If you had any remaining doubt as to whether and how much this is happening, wonder no more. Two projects have shown that Comcast and Road Runner consistently engage in substantial, discriminatory slowing or throttling of internet traffic (euphemistically referred to as "shaping") both to and from users, and that "Comcast, Road Runner (from Time Warner Cable), and Cox all use downstream shaping." (More at Boing Boing)
They claim they only do it to help manage traffic volumes. But there are many examples of known, wrongful censorship of political or other content, within as well as outside the U.S.; see, e.g., here (Comcast and/or Symantec blocked all e-mails containing URL of site calling for investigation into whether Pres. Bush committed impeachable offenses in connection with the push to invade Iraq, successfully reducing the impact of activists' efforts), here (AT&T censored Pearljam concert by deleting lyrics criticizing Bush), or here (Mindspring and OneNet Communications, successively, blocked site hosting Nuremburg Files).

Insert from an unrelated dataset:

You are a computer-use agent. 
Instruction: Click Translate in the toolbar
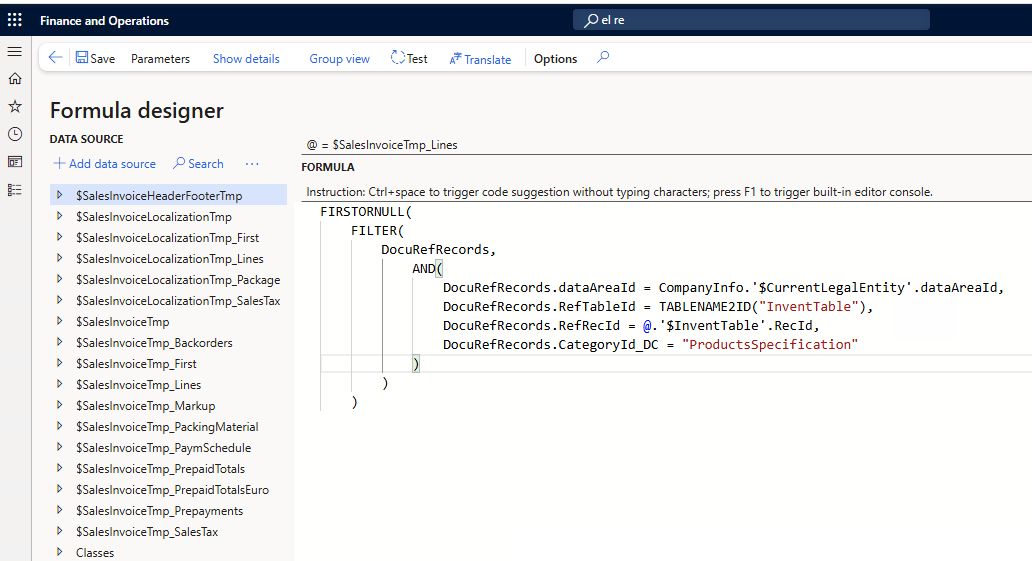click(x=480, y=59)
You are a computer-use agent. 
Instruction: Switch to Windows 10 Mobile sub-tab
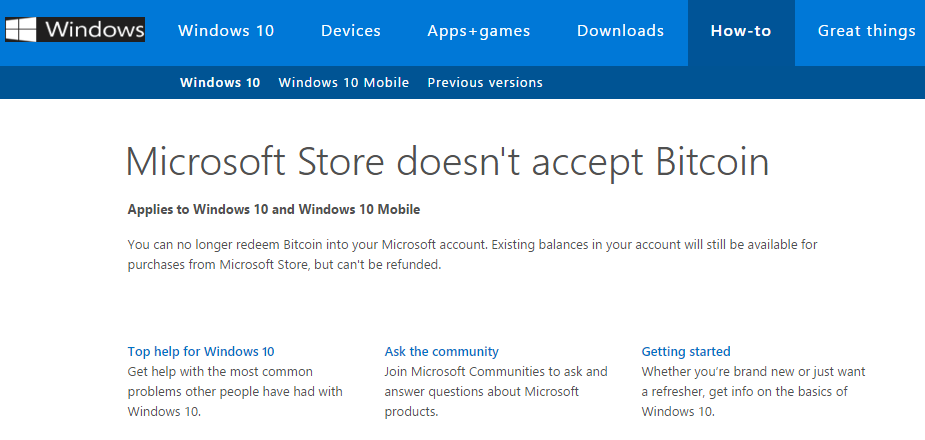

As Lawrence Lessig stated in a recent article, "The innovation commons of the Internet threatens important and powerful pre-Internet interests. During the past five years, those interests have mobilized to launch a counterrevolution that is now having a global impact."
Bad enough that, as "Napoleon said . . . it wasn't necessary to completely suppress the news; it was sufficient to delay the news until it no longer mattered." But worse, ISP's can suppress any info they choose in ways that make it unlikely that many users will ever become aware that anything's been filtered out.
And as stated at sp!ked-IT with reference to Wikileaks, among others, "when an ISP removes [or blocks] content, it invokes the cyber equivalent to the death sentence. When an ISP acts it can effectively destroy a business or censor a political campaign, by making access to that website impossible.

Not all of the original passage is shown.